- Location of Conger, Minnesota
- Coordinates: 43°36′55″N 93°31′39″W﻿ / ﻿43.61528°N 93.52750°W
- Country: United States
- State: Minnesota
- County: Freeborn

Area
- • Total: 0.13 sq mi (0.34 km^{2})
- • Land: 0.13 sq mi (0.34 km^{2})
- • Water: 0 sq mi (0.00 km^{2})
- Elevation: 1,293 ft (394 m)

Population (2020)
- • Total: 153
- • Density: 1,175.4/sq mi (453.84/km^{2})
- Time zone: UTC-6 (Central (CST))
- • Summer (DST): UTC-5 (CDT)
- ZIP code: 56020
- Area code: 507
- FIPS code: 27-12952
- GNIS feature ID: 2393619

= Conger, Minnesota =

City in Minnesota, United States

Conger is a city in Freeborn County, Minnesota, United States. As of the 2020 census, Conger had a population of 153.
==History==
A post office called Conger has been in operation since 1901. Conger was named by railroad officials.

==Geography==
According to the United States Census Bureau, the city has a total area of 0.12 sqmi, all land.

Conger is located along Freeborn County Roads 12 and 17.

==Demographics==

Historical population
| Census | Pop. | Note | %± |
| 1940 | 131 |  | — |
| 1950 | 161 |  | 22.9% |
| 1960 | 215 |  | 33.5% |
| 1970 | 167 |  | −22.3% |
| 1980 | 183 |  | 9.6% |
| 1990 | 143 |  | −21.9% |
| 2000 | 133 |  | −7.0% |
| 2010 | 146 |  | 9.8% |
| 2020 | 153 |  | 4.8% |
U.S. Decennial Census

===2010 census===
As of the census of 2010, there were 146 people, 62 households, and 38 families living in the city. The population density was 1216.7 PD/sqmi. There were 69 housing units at an average density of 575.0 /sqmi. The racial makeup of the city was 97.3% White, 0.7% Asian, and 2.1% from two or more races.

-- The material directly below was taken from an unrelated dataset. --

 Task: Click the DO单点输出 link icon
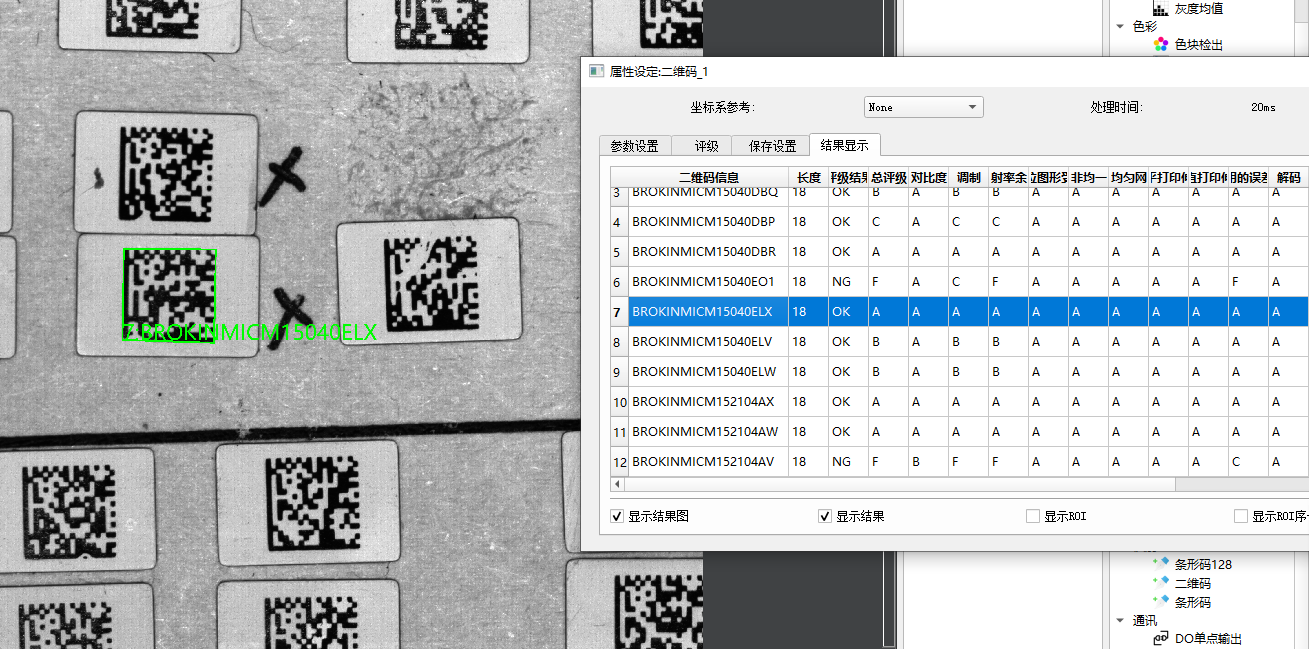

There were 62 households, of which 33.9% had children under the age of 18 living with them, 50.0% were married couples living together, 6.5% had a female householder with no husband present, 4.8% had a male householder with no wife present, and 38.7% were non-families. 30.6% of all households were made up of individuals, and 14.5% had someone living alone who was 65 years of age or older. The average household size was 2.35 and the average family size was 2.92.

The median age in the city was 32.7 years. 26.7% of residents were under the age of 18; 7.6% were between the ages of 18 and 24; 34.9% were from 25 to 44; 19.2% were from 45 to 64; and 11.6% were 65 years of age or older. The gender makeup of the city was 53.4% male and 46.6% female.

===2000 census===
As of the census of 2000, there were 133 people, 59 households, and 42 families living in the city. The population density was 1,133.0 PD/sqmi. There were 62 housing units at an average density of 528.2 /sqmi. The racial makeup of the city was 99.25% White and 0.75% African American.

There were 59 households, out of which 18.6% had children under the age of 18 living with them, 62.7% were married couples living together, 6.8% had a female householder with no husband present, and 28.8% were non-families. 28.8% of all households were made up of individuals, and 11.9% had someone living alone who was 65 years of age or older. The average household size was 2.25 and the average family size was 2.76.

In the city, the population was spread out, with 17.3% under the age of 18, 7.5% from 18 to 24, 26.3% from 25 to 44, 21.1% from 45 to 64, and 27.8% who were 65 years of age or older. The median age was 45 years. For every 100 females, there were 90.0 males. For every 100 females age 18 and over, there were 89.7 males.

The median income for a household in the city was $32,500, and the median income for a family was $41,250. Males had a median income of $26,875 versus $18,125 for females. The per capita income for the city was $17,944. There were 3.8% of families and 4.1% of the population living below the poverty line, including no under eighteens and 10.3% of those over 64.